The two engines also reflected the fact that the U.S. military was keen on “heavy” aircraft, those with armor that would protect the pilot and other equipment that would make them effective in combat. The Japanese relied on stripping their fighters such as the Zero to the bare necessities. Consequently, Zeros could maneuver well—they could out-turn P-38s and most other aircraft—but caught fire more quickly when hit and far more often took their pilots down with them.
The P-38 did not have a “joy stick” for the pilot, but something more akin to a steering wheel. Its propellers spun in opposite directions. This, of course, meant that the torque created by one propeller was negated by that of the other. Thus the pilot would not have to struggle against torque as he accelerated the aircraft for takeoff. In 1939, the P-38 broke a speed record for transcontinental flight.

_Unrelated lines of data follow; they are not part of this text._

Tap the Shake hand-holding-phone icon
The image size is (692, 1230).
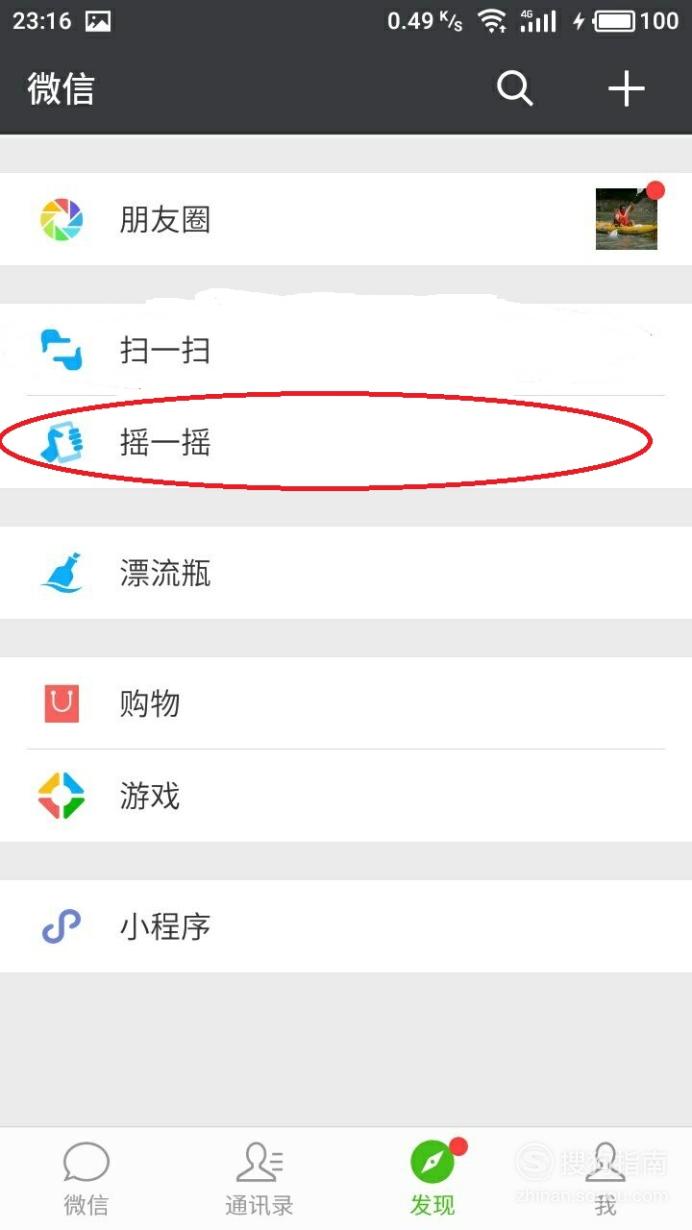(x=61, y=442)
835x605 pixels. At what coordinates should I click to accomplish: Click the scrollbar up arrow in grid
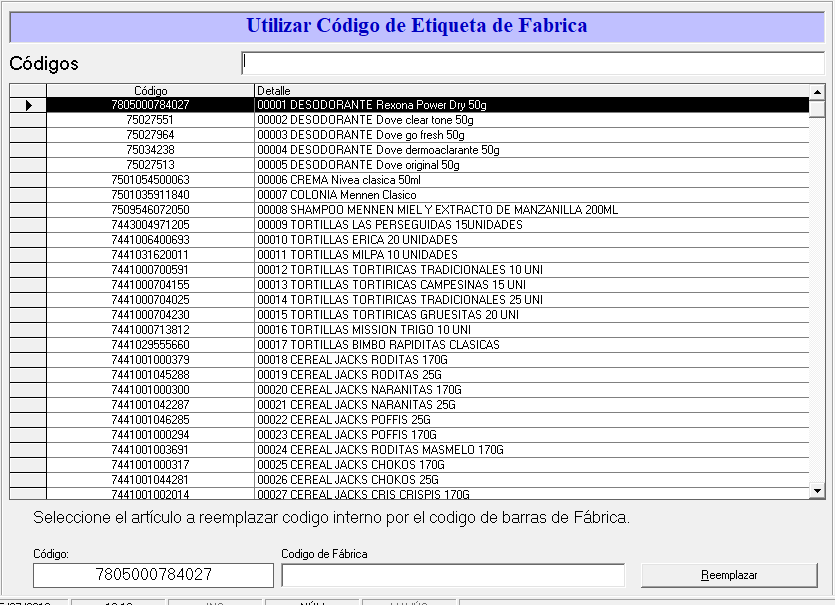click(817, 108)
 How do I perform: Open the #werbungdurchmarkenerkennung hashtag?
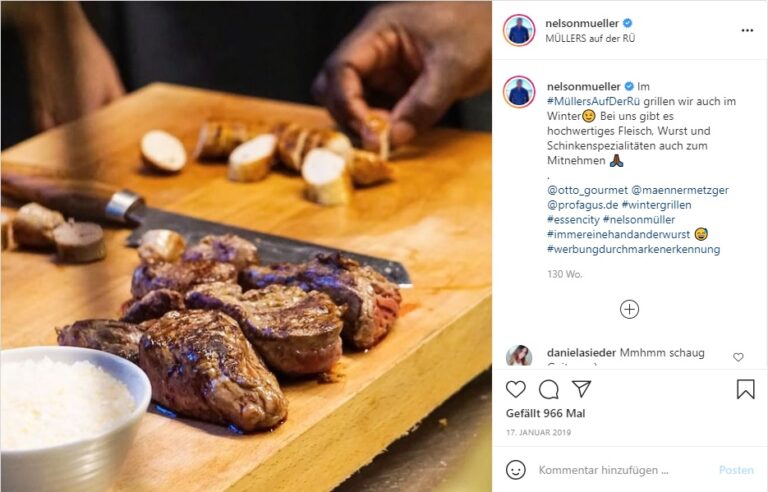(x=633, y=249)
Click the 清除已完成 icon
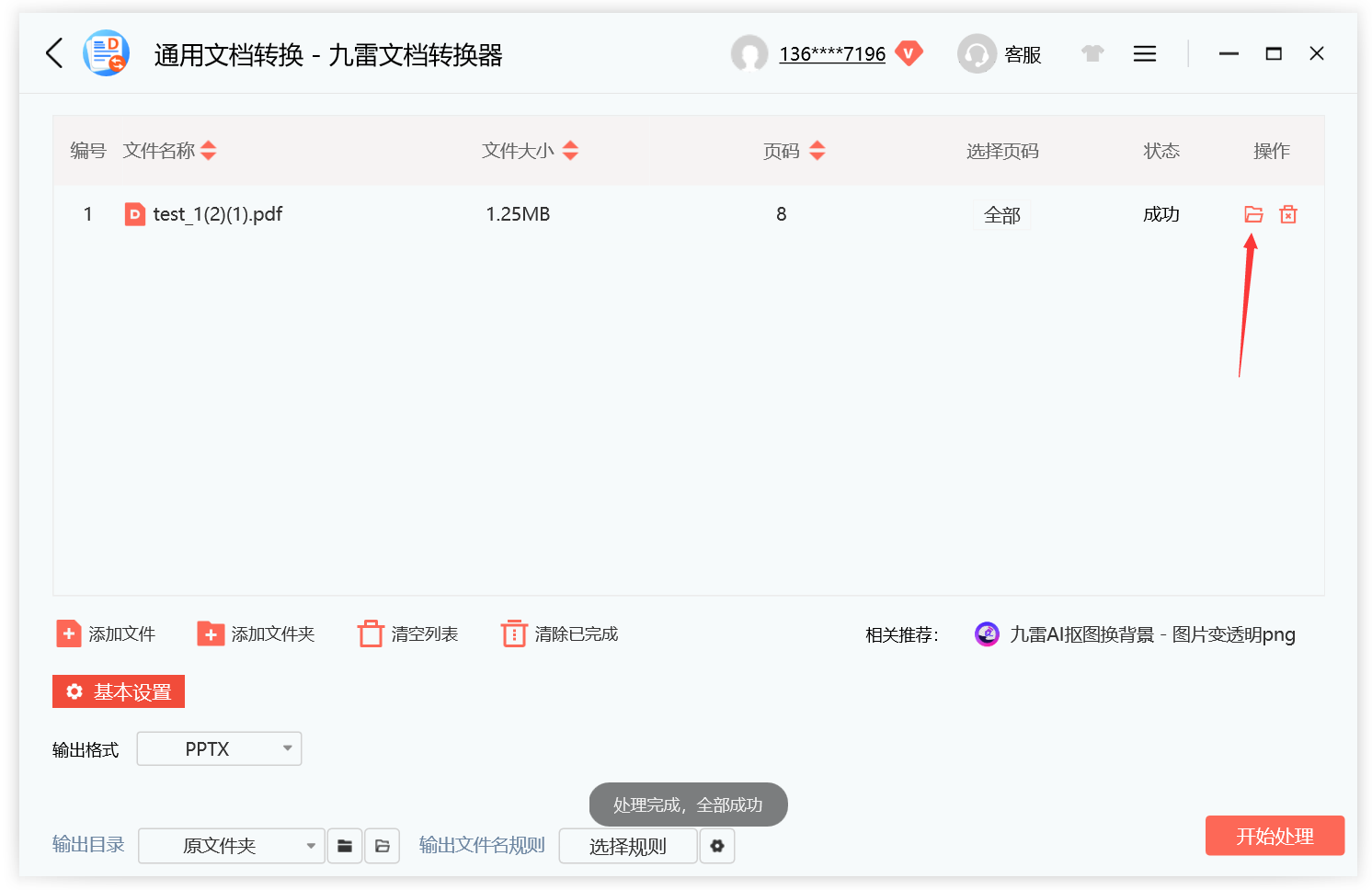Image resolution: width=1372 pixels, height=890 pixels. (514, 633)
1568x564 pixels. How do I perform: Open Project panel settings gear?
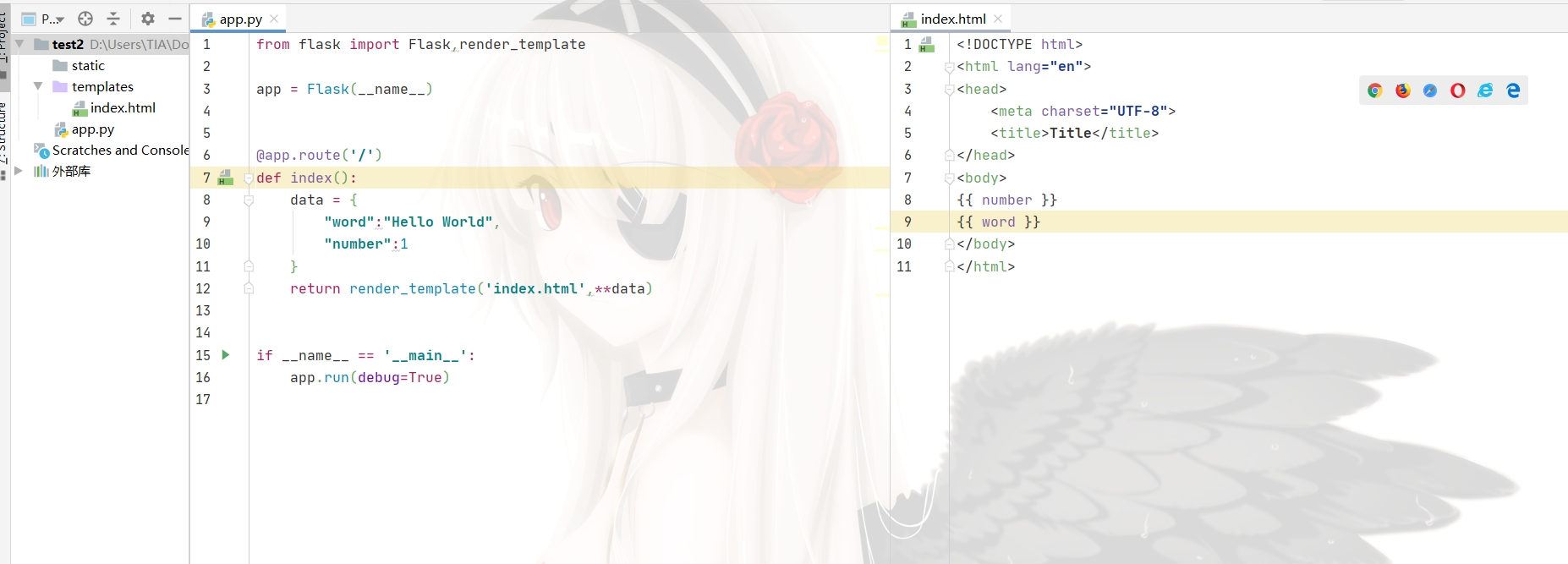(148, 19)
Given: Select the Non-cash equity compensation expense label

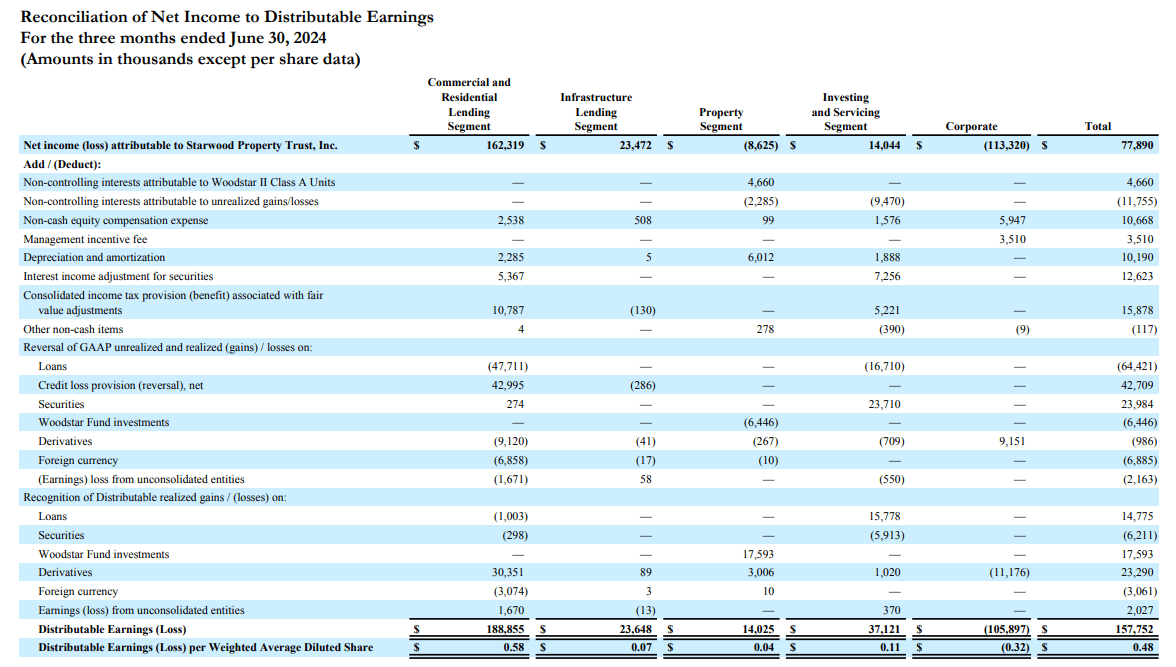Looking at the screenshot, I should (x=118, y=220).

Lloyd Curtis, who also worked at Lockheed during the war, points out that the P-38 offered difficulties when the pilot had to bail out: He was in danger of hitting the horizontal stabilizer. A remedy for this was eventually a pilot’s seat that was ejected from
the cockpit, a forerunner of today’s versions. Other measures, says Cefaratt, included putting the plane into a stall, crawling out on the left wing and jumping, or inverting the aircraft and falling out (hoping the fighter would not loop around and smash you seconds later).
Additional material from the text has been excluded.